[Start of INFORMATION SUPPLIED]
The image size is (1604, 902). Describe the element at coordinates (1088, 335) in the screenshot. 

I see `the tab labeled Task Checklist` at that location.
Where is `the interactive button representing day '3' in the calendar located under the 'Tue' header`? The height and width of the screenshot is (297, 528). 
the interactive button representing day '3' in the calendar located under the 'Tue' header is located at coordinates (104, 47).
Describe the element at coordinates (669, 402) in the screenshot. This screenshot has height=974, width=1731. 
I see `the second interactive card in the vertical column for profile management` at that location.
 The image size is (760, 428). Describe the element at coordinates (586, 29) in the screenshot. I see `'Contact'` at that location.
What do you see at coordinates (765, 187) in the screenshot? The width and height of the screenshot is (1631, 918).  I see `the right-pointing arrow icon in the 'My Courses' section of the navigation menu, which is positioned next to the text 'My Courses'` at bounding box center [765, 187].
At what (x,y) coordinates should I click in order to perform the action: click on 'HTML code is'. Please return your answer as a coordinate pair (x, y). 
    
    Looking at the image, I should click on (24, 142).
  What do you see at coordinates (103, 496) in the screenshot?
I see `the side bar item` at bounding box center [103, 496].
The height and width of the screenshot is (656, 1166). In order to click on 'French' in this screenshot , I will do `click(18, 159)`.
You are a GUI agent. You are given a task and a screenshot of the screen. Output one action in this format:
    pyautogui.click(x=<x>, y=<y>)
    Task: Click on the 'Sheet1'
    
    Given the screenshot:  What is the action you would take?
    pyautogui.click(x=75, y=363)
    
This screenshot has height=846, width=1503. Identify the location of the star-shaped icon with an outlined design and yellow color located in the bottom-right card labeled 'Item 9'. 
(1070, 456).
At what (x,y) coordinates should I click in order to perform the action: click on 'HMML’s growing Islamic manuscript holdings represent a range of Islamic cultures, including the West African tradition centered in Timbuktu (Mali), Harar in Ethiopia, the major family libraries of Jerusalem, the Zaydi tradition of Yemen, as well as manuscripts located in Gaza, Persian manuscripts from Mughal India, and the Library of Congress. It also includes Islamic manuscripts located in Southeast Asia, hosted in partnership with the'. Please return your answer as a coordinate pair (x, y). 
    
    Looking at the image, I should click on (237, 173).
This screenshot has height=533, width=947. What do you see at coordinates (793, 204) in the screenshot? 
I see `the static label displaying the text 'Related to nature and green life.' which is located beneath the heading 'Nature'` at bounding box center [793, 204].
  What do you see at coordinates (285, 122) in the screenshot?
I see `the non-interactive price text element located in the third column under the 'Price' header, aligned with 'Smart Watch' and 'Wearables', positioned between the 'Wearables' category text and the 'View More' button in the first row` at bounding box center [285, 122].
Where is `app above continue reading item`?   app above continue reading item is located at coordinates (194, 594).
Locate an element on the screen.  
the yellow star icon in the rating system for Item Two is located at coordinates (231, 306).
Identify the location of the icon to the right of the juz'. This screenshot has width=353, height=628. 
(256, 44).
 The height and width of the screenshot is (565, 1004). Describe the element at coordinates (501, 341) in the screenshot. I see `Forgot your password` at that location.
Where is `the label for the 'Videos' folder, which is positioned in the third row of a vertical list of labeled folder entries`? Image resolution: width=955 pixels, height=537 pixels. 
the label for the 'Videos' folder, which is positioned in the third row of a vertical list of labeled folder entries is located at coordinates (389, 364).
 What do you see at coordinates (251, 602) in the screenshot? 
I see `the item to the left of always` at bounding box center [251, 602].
[End of INFORMATION SUPPLIED]
• _AIM OF THE TASK_
How many lines in the rows above contain the word "bounding"? Reply with the number alone.

• _ANSWER TO THE TASK_
5